Sale was dominant in 2018, too, but missed significant time due to injury. His 2.11 ERA that season remains the best of his career in any year since his brief debut in 2010, but he only threw 158 regular-season innings.
Unfortunately, the Sox made the mistake of giving him an enormous extension after they won the 2018 World Series, either overlooking the concerning injury that sidelined him throughout August and September or hoping it wouldn’t linger. By August 2019, he was done for the year, and in April 2020, he finally underwent the Tommy John surgery the Sox had been hoping to avoid for months.
Since returning from Tommy John surgery in August 2021, he’s only thrown 48 1/3 big-league innings – only 5 2/3 in 2022 – due to a multitude of injuries and ailments, including a rib fracture, a fractured pinky from a line drive, and while he was rehabbing that, he broke his wrist in a bicycling accident. If he can’t stay healthy for the final two years of his contract, the extension could go down as the worst in franchise history due to the combination of excessive spending and missed time, if it hasn’t already.

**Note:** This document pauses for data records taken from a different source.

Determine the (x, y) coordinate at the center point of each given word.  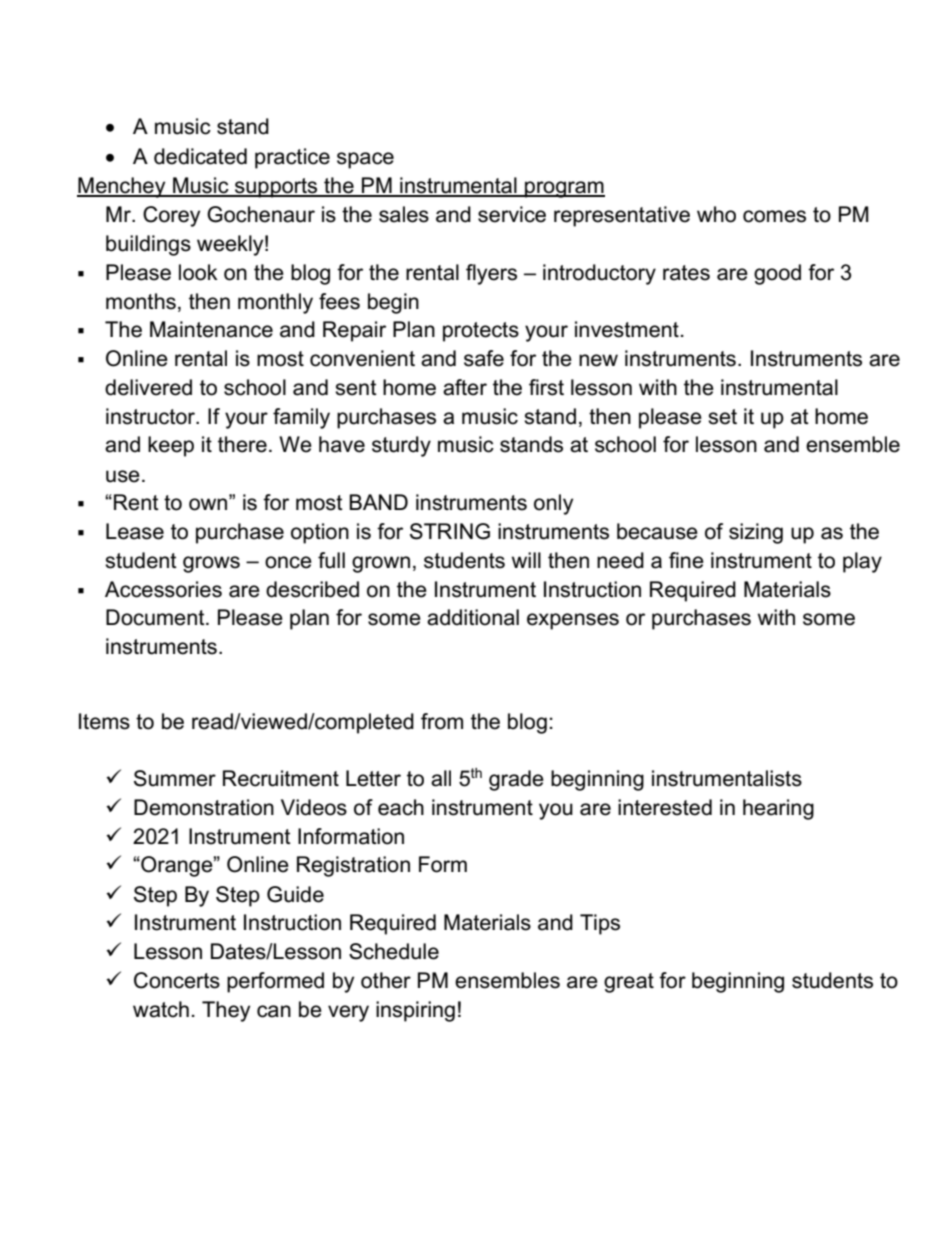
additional (473, 617)
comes (774, 216)
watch (161, 1009)
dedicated (200, 156)
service (512, 214)
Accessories (163, 589)
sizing (756, 533)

5. Carl Crawford – 7 years, $142M
Carl Crawford’s time in Boston was an absolute disaster.
After facing him for nine years on the Tampa Bay (Devil) Rays, the Sox got him to jump ship by giving him a seven-year deal worth $142M. He ended up only playing 161 games total between 2011-12, and he hit .260/.292/.419 with 39 doubles, nine triples, and 14 home runs. By comparison, he’d hit .307/.356/.495 with 30 doubles, 13 triples, and 19 home runs in 154 games in his final season in Tampa.
What really killed his chances in Boston was the part he played in their historic 2011 collapse. The Sox had a nine-game lead over the Rays in the Wild-Card race (still in its original format as a direct ticket into the ALDS) at the beginning of September and then went 7-19, dropping down to a tie with the Rays on the final night of the regular season.
While the Rays and Yankees took their last game of the year into extra innings, the Sox took a one-run lead over the Orioles into the ninth inning. Jonathan Papelbon got two quick outs before giving up a single and double to blow the save and tie the game. Then, Robert Andino sent a pitch into left field, where Crawford attempted to make a sliding catch and missed the ball by centimeters. He recovered the ball and threw it home, but the winning run was already in and with Crawford’s former Rays teammate Evan Longoria hitting a walk-off home run against the Yankees in the 12th inning. Boston’s collapse was complete.
Crawford began the 2012 season on the Injured List and after playing for about a month, had Tommy John surgery. Two days later, the Sox traded him to the Dodgers. Since leaving Boston, he’s called the environment ‘toxic.’